Labor and Industries (L&I) presented a work session to the Senate Labor & Commerce Committee on post‑traumatic stress disorder (PTSD) claims in Washington’s workers’ compensation system, detailing claim volumes, cost patterns and ongoing prevention and clinical‑guideline work.
Brenda Heilman, assistant director for the workers’ compensation program at L&I, and Dr. Dave Bonnato, research director for the SHARP prevention program, told the committee that PTSD claims—particularly those filed by firefighters and law‑enforcement officers under statutory presumptions—have driven a substantial share of claim costs in the affected risk classes.
Key findings presented:
- Presumptive coverage: Washington law creates an occupational disease presumption for firefighters, law‑enforcement officers and certain emergency responders in specific circumstances; direct‑care registered nurses were added to presumption coverage in 2023 with a 90‑day work requirement.
- Claim volume and disposition: Since the presumption’s 2018 start, PTSD claims rose and peaked around 2021; through September of the presentation year L&I reported 435 PTSD claims at the State Fund and 280 at self‑insured employers across covered job classes. State Fund and self‑insured PTSD claims were allowed at roughly an 80% rate with about 20% denied or pending.
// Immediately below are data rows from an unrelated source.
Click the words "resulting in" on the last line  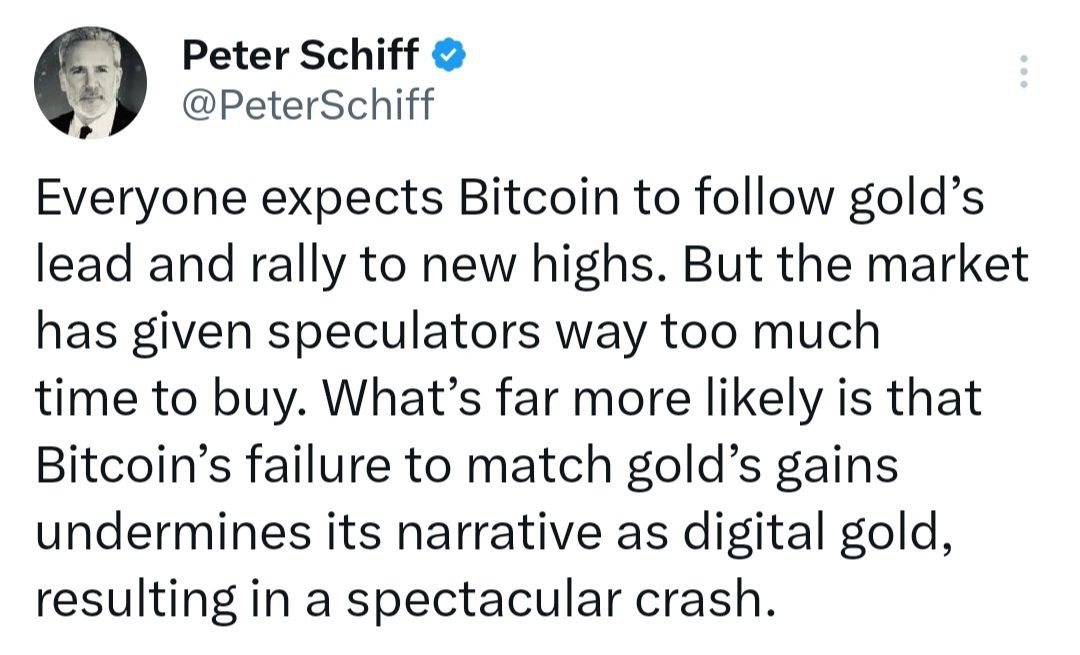click(168, 598)
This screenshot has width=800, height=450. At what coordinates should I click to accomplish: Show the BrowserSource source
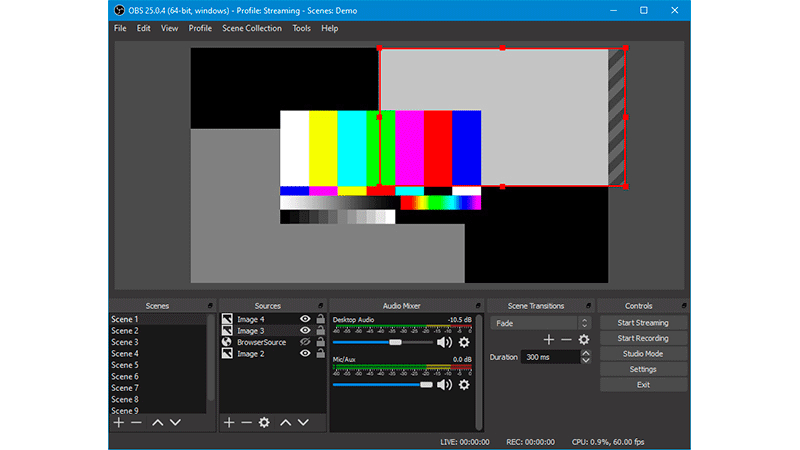(305, 342)
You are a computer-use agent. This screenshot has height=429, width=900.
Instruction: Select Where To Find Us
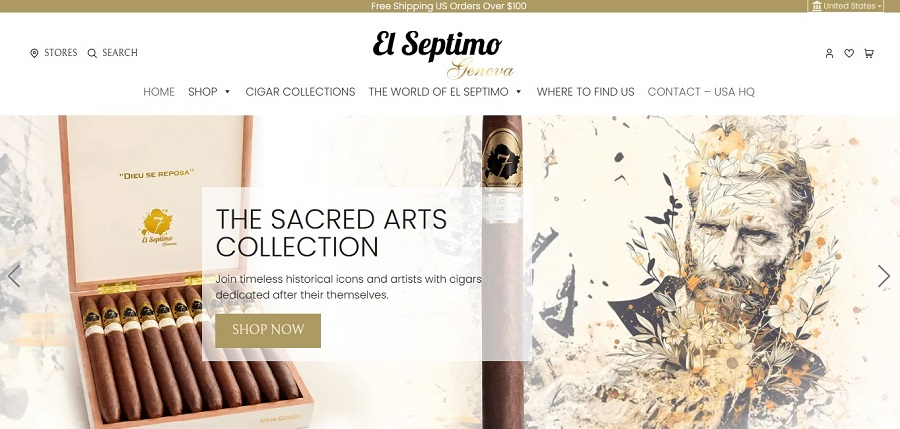coord(585,92)
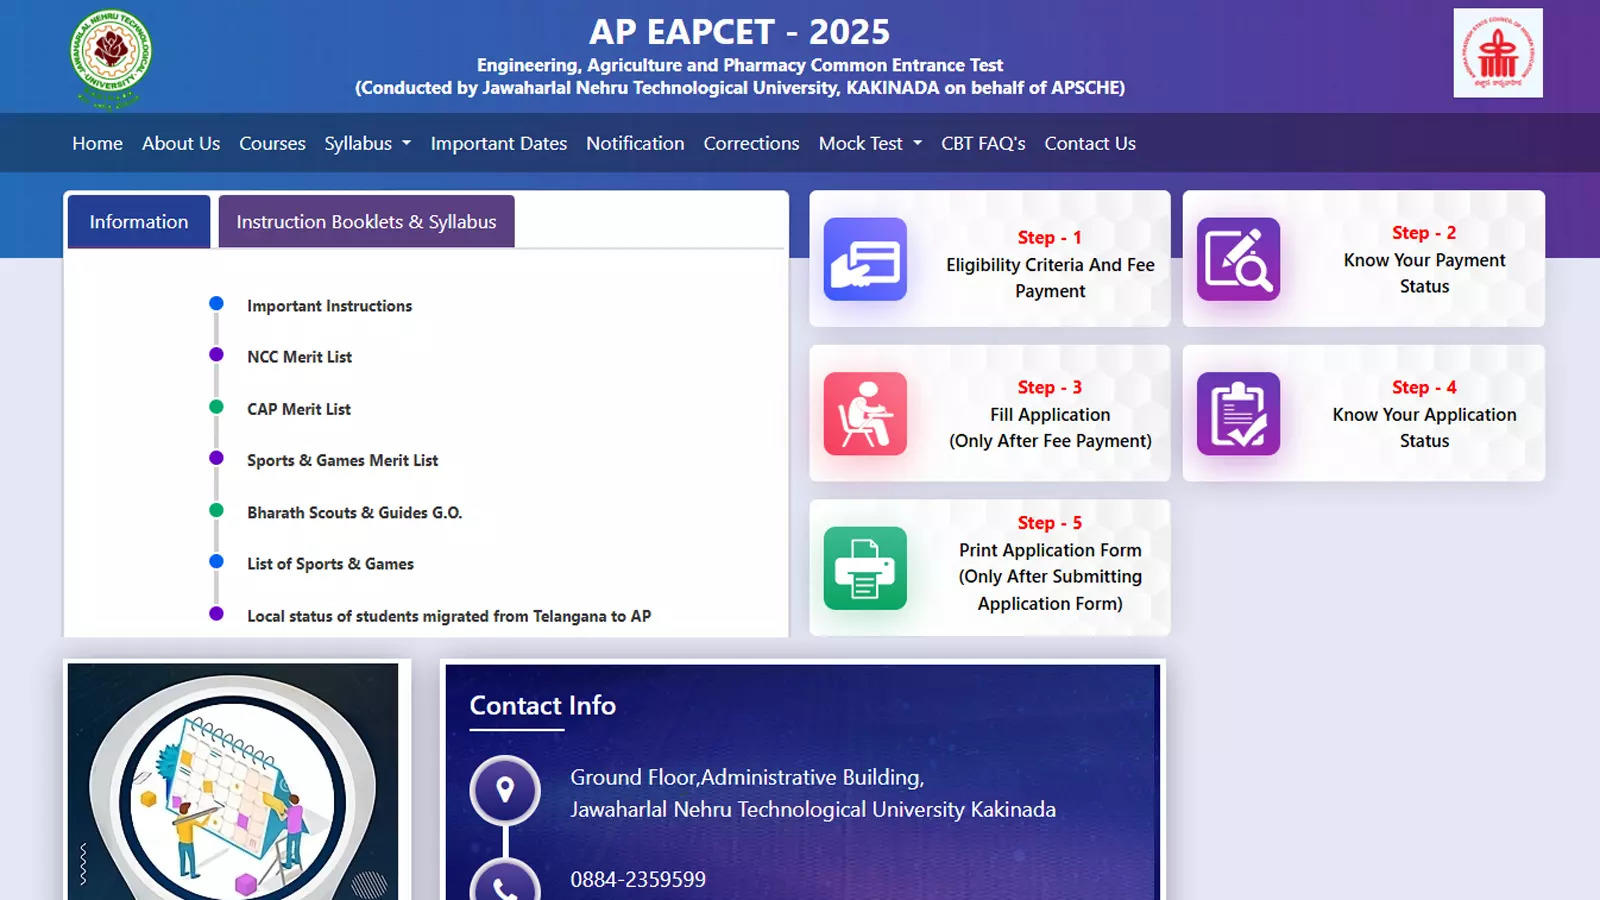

- Costs and outcomes: L&I’s analysis showed average costs for compensable PTSD claims and pensions were substantially higher than average State Fund claims. L&I reported that about one in five PTSD claims for firefighters and law enforcement result in pension—much higher than typical claim pension rates—raising concerns about long‑term disability and system sustainability. The department presented examples: a medical‑only PTSD claim averaged about $24,000, while compensable PTSD claims and pensions averaged substantially higher (figures updated internally by L&I's actuarial team).
- Rate impacts: PTSD claim costs increased the premium rates for certain risk classes; L&I noted that firefighters’ and law‑enforcement officers’ premium rates rose substantially in recent years (examples cited: historic increases of roughly 65% for firefighters and 80% for law enforcement in the period covered), and staff said the committee capped some risk‑class increases at 15% to limit immediate premium shock and socialize costs where appropriate.
Prevention and next steps: Dr. Bonnato described prevention tiers—primary (reduce exposure), secondary (rapid identification and treatment) and tertiary (rehabilitation and return‑to‑work)—and noted evidence on some previously used approaches (for example, critical incident stress debriefing) is mixed or may be harmful if misapplied. L&I described workstreams begun under recent legislation (including HB 2311) to develop peer‑support programs, clinical guidelines (via the Industrial Insurance Medical Advisory Committee), and pilot efforts to improve outcomes and reduce long‑term disability. L&I staff said they will continue to study other jurisdictions’ approaches and flagged the need for better access to mental‑health providers and clearer clinical guidance.
Questions from committee members focused on how rate changes are socialized across the State Fund, the connection between pension costs and overall system sustainability, the prevalence of claims among newly covered occupations (registered nurses), and how employers and peer‑support systems can intervene earlier to prevent long‑term disability. Chair Saldanha and several senators asked L&I to provide more detailed actuarial and rate‑setting information in a follow‑up briefing.
Ending: L&I concluded that PTSD claims have concentrated costs in particular occupational risk classes and that the agency will pursue prevention, clinical guidance and data review to improve outcomes and inform future policy decisions. Committee members signaled interest in a follow‑up presentation with additional actuarial and investment‑return context.